Example 1: income can be transferred from people with high incomes to those with
low incomes through taxation to achieve a more equitable distribution of wealth.
Taxing people’s income from employment, however, reduces their incentive to work
and save and as a consequence introduces inefficiency.

  • Example 2: a dollar taken from a wealthy person through income redistribution
    policies does not generally end up as a dollar in the pocket of a poorer person. The
    resources used in collecting these taxes could be used in alternative ways to produce
    goods and services of higher value to the economy.
  • Example 3: arguments for the centralization of health services are often made on
    efficiency grounds. For example, there may be a number of primary care clinics each
    servicing a local population in a district. Closing down some of these clinics and
    centralizing services could avoid duplication of services and allow for greater shared
    costs.

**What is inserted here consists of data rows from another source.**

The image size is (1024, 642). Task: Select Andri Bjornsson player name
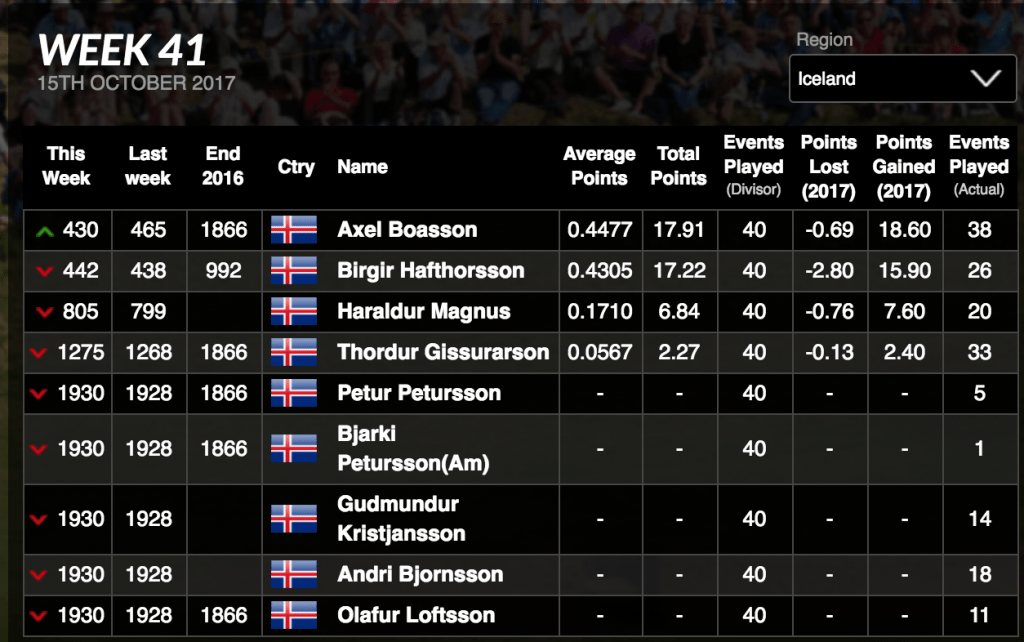420,575
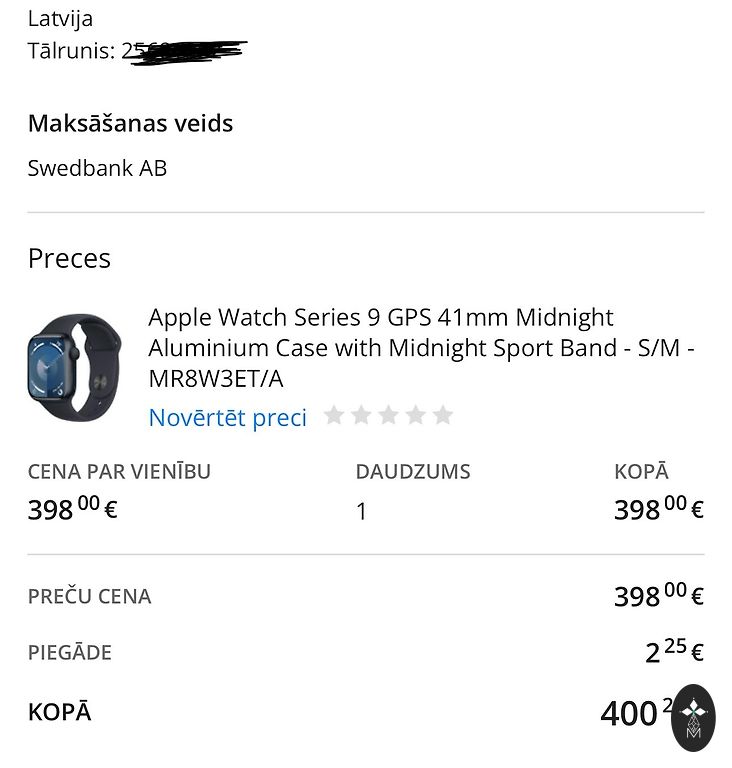
Task: Click the Latvija country text
Action: tap(60, 18)
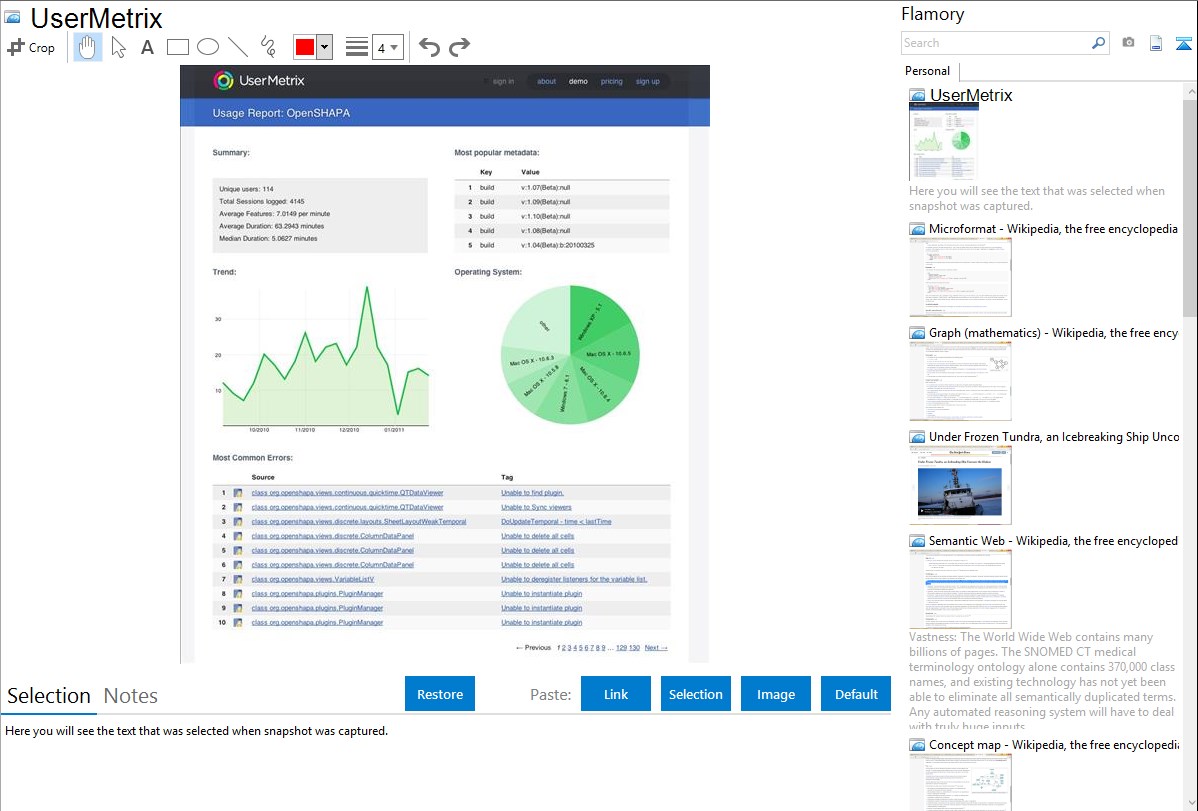Open the Personal tab

tap(927, 71)
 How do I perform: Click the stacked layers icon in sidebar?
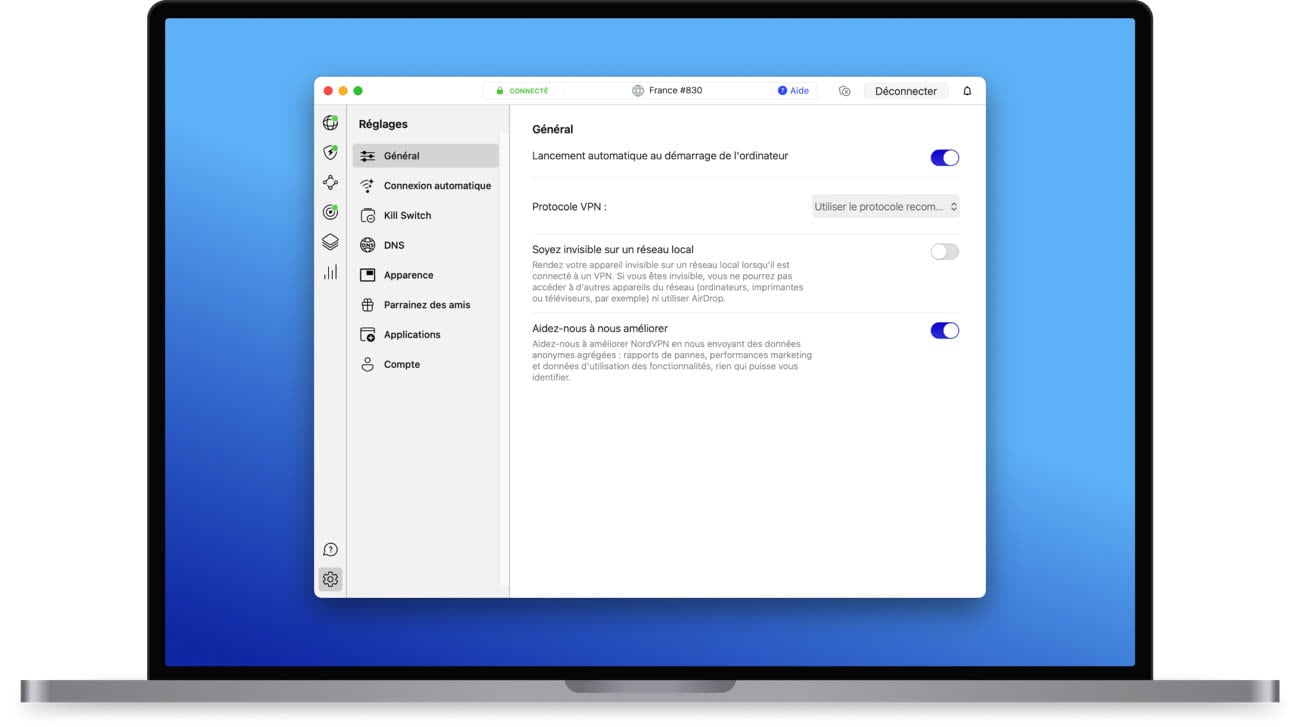[x=330, y=242]
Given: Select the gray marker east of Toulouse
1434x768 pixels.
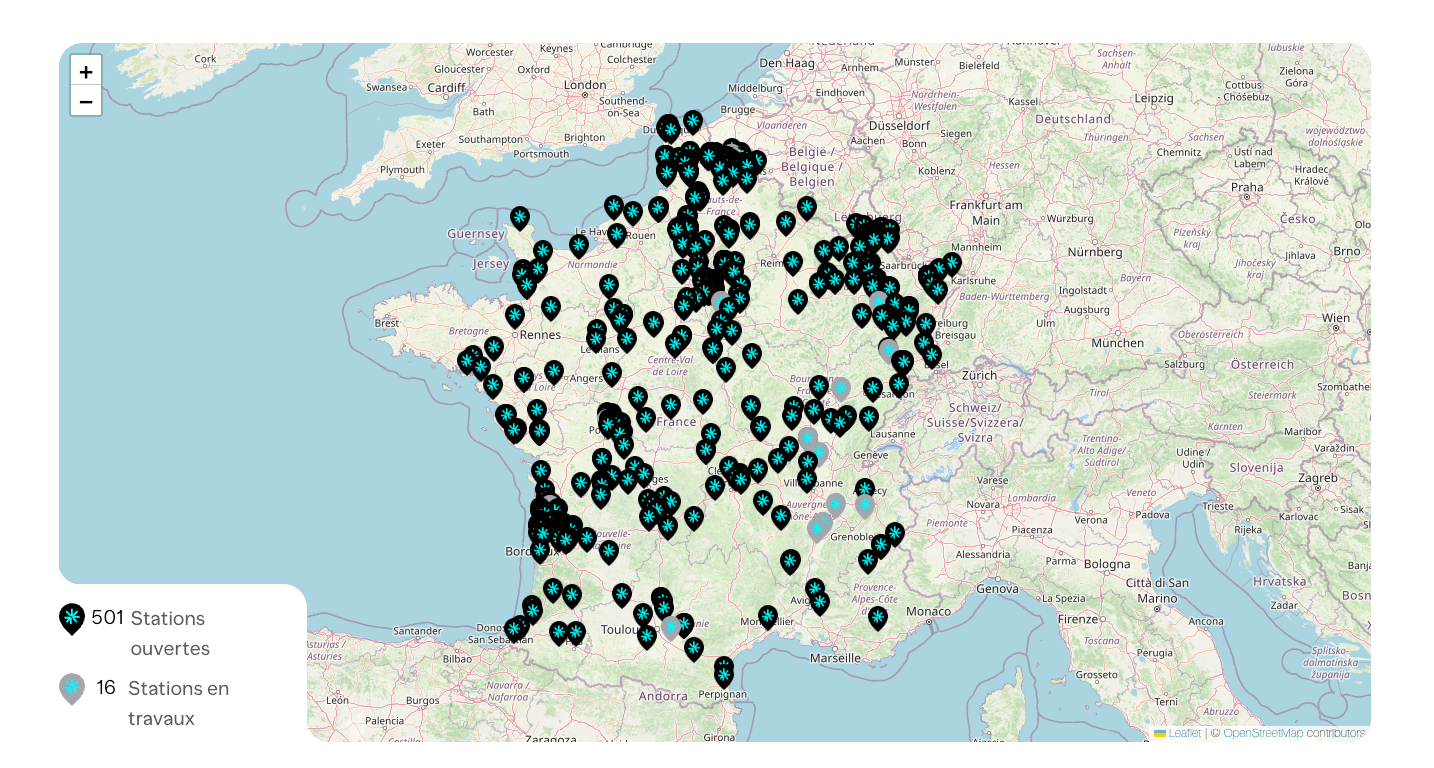Looking at the screenshot, I should coord(672,628).
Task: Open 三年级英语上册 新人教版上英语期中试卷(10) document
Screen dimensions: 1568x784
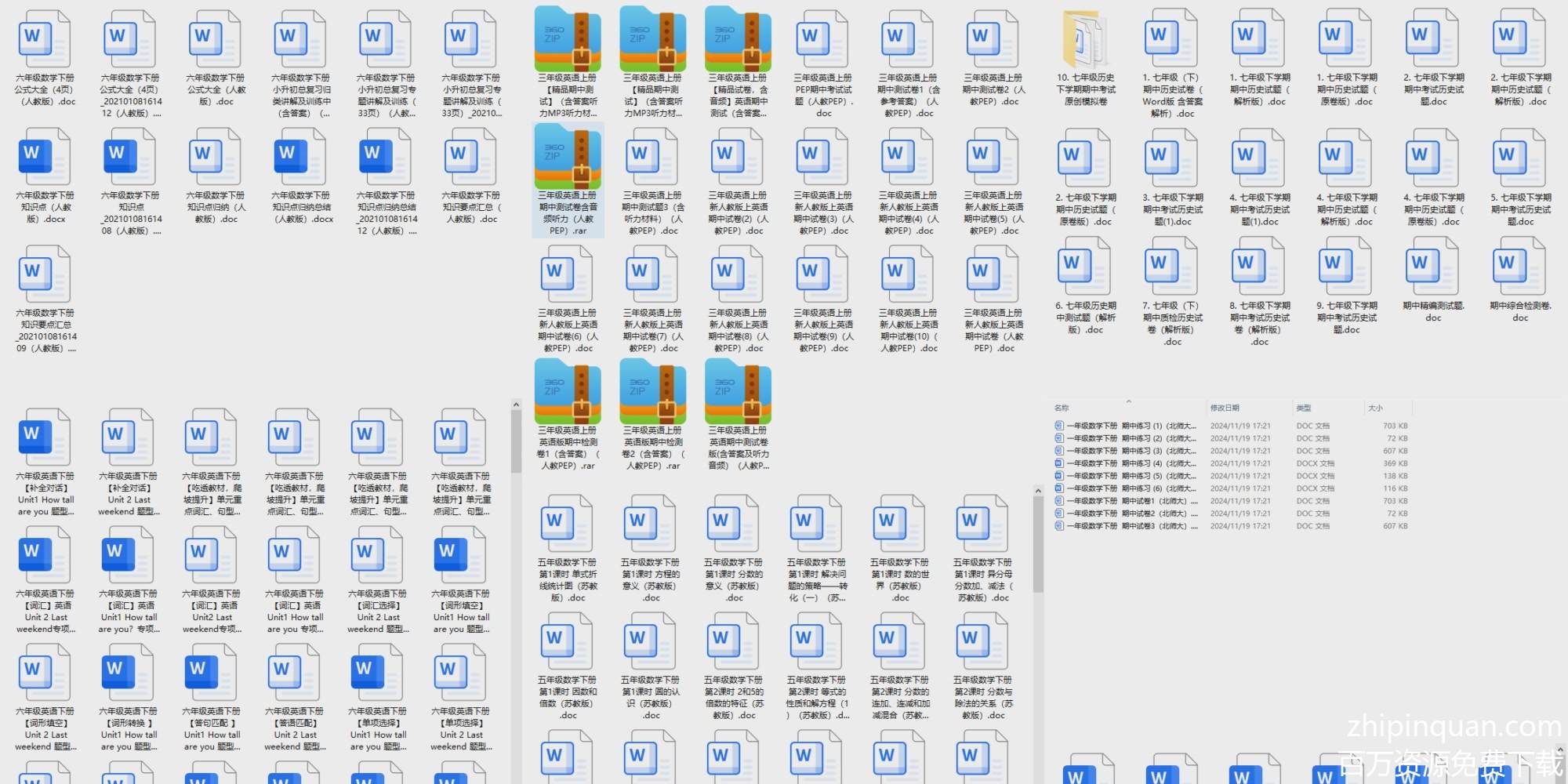Action: pyautogui.click(x=908, y=276)
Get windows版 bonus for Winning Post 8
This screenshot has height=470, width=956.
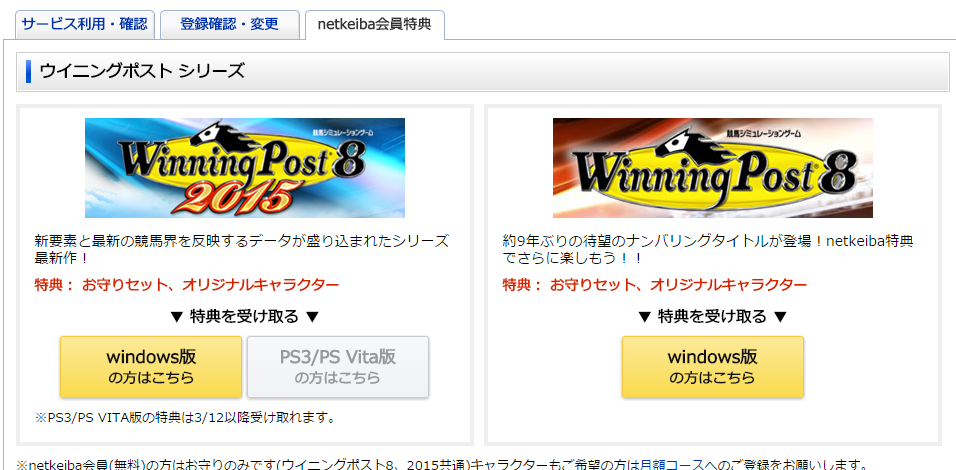713,367
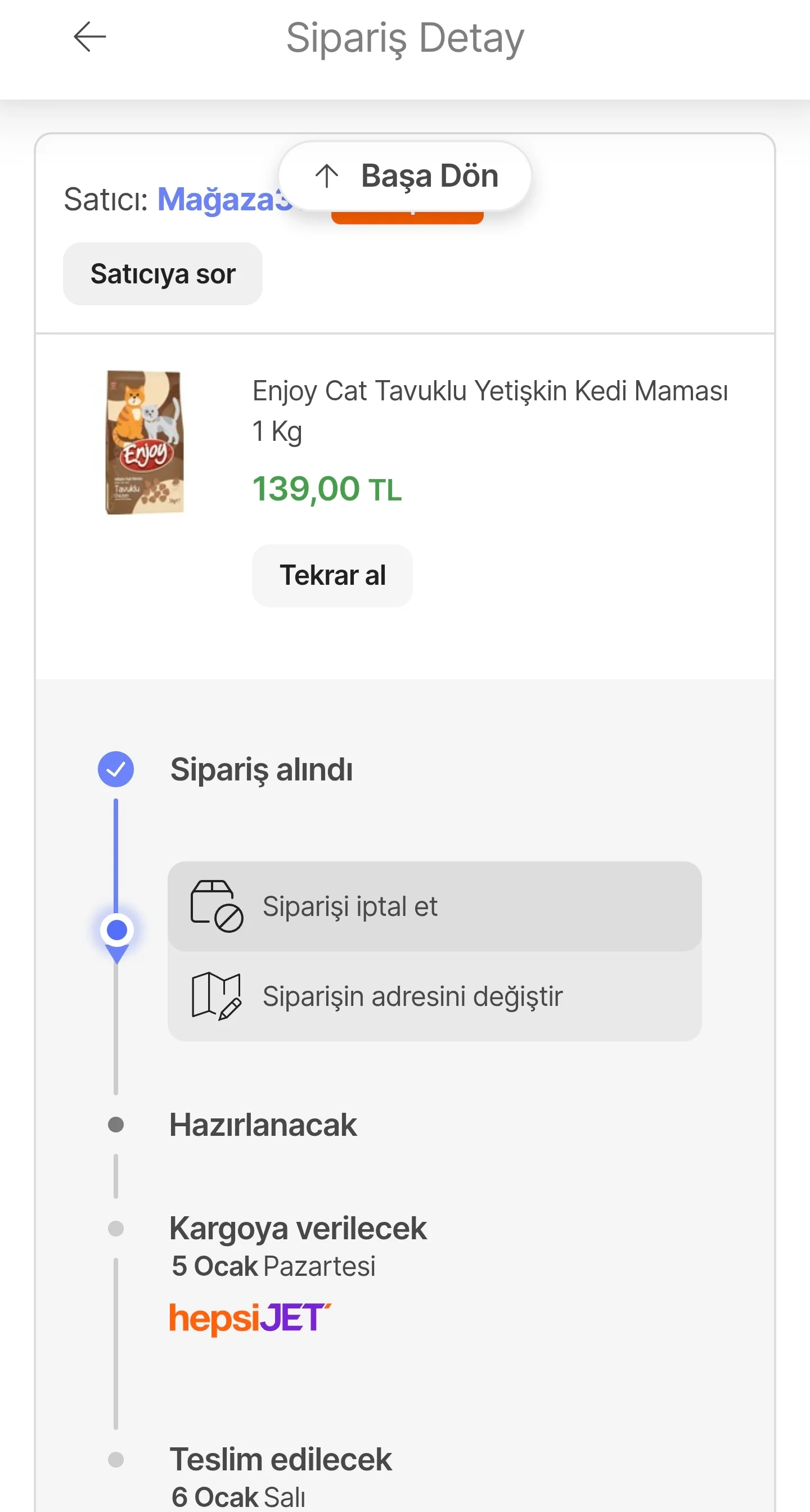Tap the back arrow icon
This screenshot has height=1512, width=810.
coord(89,37)
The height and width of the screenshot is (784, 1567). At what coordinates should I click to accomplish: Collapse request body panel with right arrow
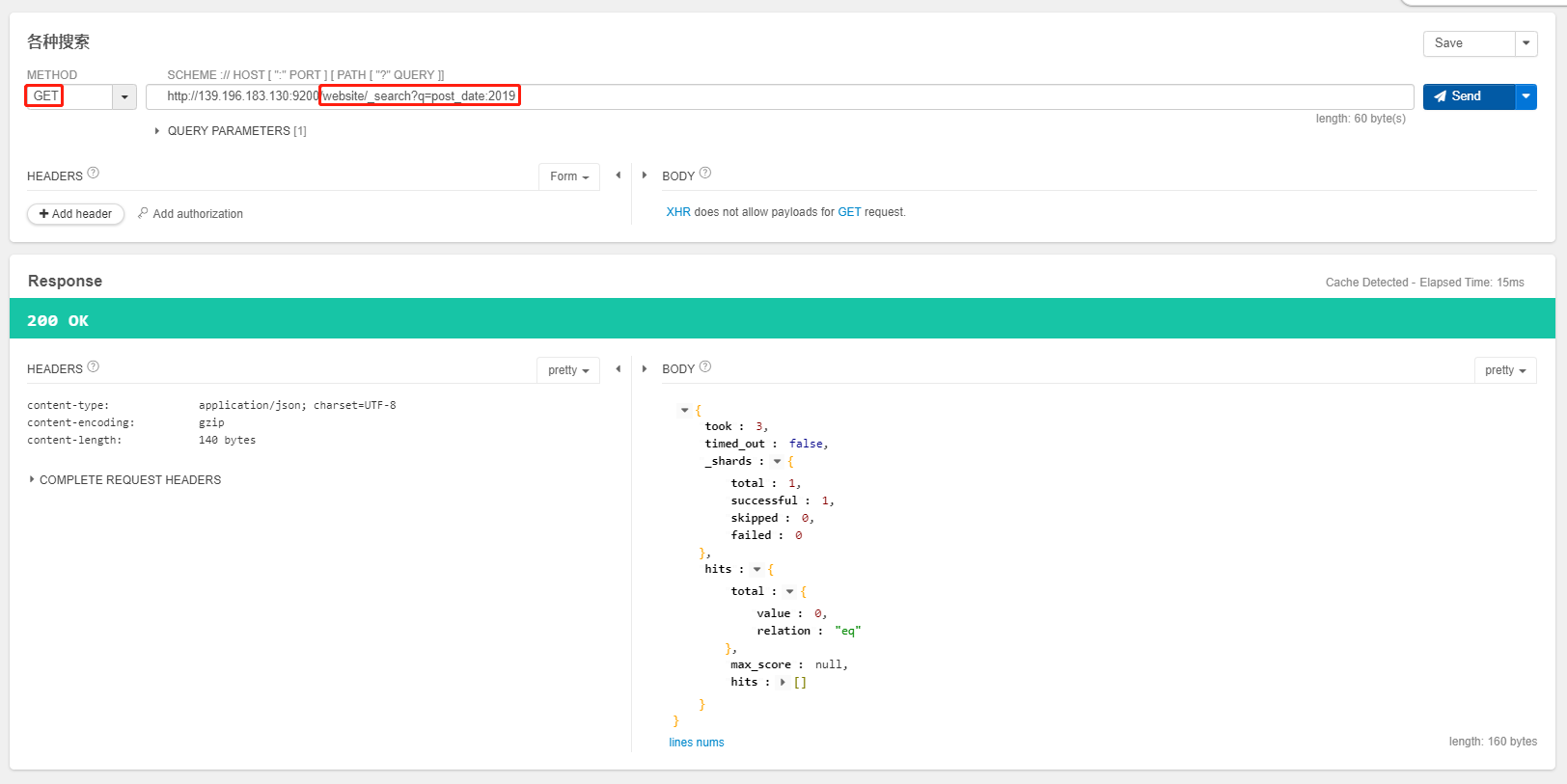[645, 176]
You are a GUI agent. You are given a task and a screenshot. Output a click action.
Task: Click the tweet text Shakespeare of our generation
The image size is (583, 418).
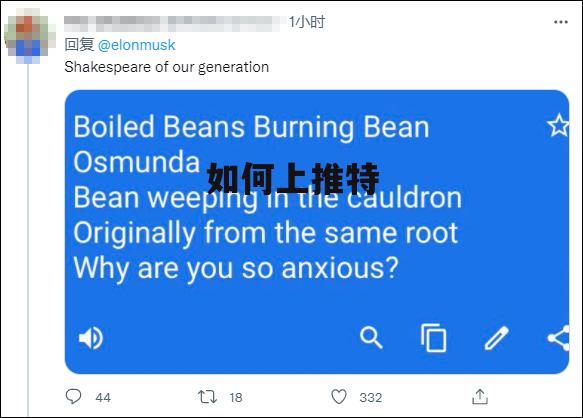click(x=167, y=67)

The equity argument would be that geographical access to services might be
    reduced as some people would have further to travel.
  • Example 4: the introduction of user fees is a commonly cited example of the potential
    trade-off between equity and effi ciency in health care. It is argued that imposing
    such charges can address the problem of consumer moral hazard by deterring the
    frivolous use of health services. On the flip-side, however, user fees are also reported
    to impose heavy burdens on poorer groups and can therefore be inequitable.